Task details:
Reproduce the forum thread below word for word, starting with "The need to" and going on through "to 300,000 rows.".

#### Page

That should speed up a lot. Then, you partially have the logic at client side and partially in the database. Try to use the database (do all the updates at server side) Also I think you have design issues if this logic is needed often since it's for example relying on summed fields and seems that it has redundancy etc. Redesign on these areas should have a major impact on performance

The need to optimize rises from a bad design.My articles[^]

Uma Kameswari

Thank you for the suggestion and uopdate query. Need to work it out and check.The query seems to be similar to what I am looking for.

Uma Kameswari

Hi Mika Wendelius, The alternate update statements given by you helped me a lot in speeding up the process. I have few more areas where I need to re-design the logic. I am giving the code below. Please suggest alternative for this. roughly the loop is going to run for 100,000 to 300,000 rows.

        for (int i = 0; i < ds.Tables\["InGL"\].Rows.Count; i++)
                {
                    iJrnEntry = Convert.ToInt32(ds.Tables\["InGL"\].Rows\[i\]\["JRNENTRY"\]);
                    dtTrxDate = Convert.ToDateTime(ds.Tables\["InGL"\].Rows\[i\]\["trxdate"\]);
                    strTrxSorce = ds.Tables\["InGL"\].Rows\[i\]\["trxsorce"\].ToString();
                    strActIndex = ds.Tables\["InGL"\].Rows\[i\]\["account"\].ToString();
                    strGLUser = ds.Tables\["InGL"\].Rows\[i\]\["USWHPSTD"\].ToString();
                    strOrgnTrxSorce = ds.Tables\["InGL"\].Rows\[i\]\["orgntsrc"\].ToString();
                    strOrgnDocNo = ds.Tables\["InGL"\].Rows\[i\]\["orctrnum"\].ToString();
                    strOrTrxSrc = ds.Tables\["InGL"\].Rows\[i\]\["ortrxsrc"\].ToString();
                    dclGLDr = Convert.ToDecimal(ds.Tables\["InGL"\].Rows\[i\]\["debitamt"\]);
                    dclGLCr = Convert.ToDecimal(ds.Tables\["InGL"\].Rows\[i\]\["crdtamnt"\]);
                    dexrowid = Convert.ToInt32(ds.Tables\["InGL"\].Rows\[i\]\["Dex\_row\_id"\]);
                    iGLACT = Convert.ToInt32(ds.Tables\["InGL"\].Rows\[i\]\["actindx"\]);
                    iGlSeqNo = Convert.ToInt32(ds.Tables\["InGL"\].Rows\[i\]\["origseqnum"\]);
                    strOrgnDocNo = strOrgnDocNo.Replace("'", "''");
                    strSource = strOrgnTrxSorce.Trim();
                    if (strOrgnTrxSorce.Trim() == "")

########
#### Available data

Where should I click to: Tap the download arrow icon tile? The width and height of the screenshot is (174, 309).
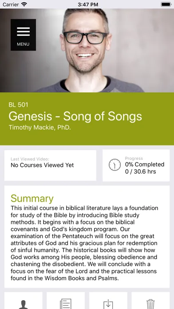pos(108,301)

########

Reply to the exercise:
The need to optimize rises from a bad design.My articles[^]

Uma Kameswari

Thank you for the suggestion and uopdate query. Need to work it out and check.The query seems to be similar to what I am looking for.

Uma Kameswari

Hi Mika Wendelius, The alternate update statements given by you helped me a lot in speeding up the process. I have few more areas where I need to re-design the logic. I am giving the code below. Please suggest alternative for this. roughly the loop is going to run for 100,000 to 300,000 rows.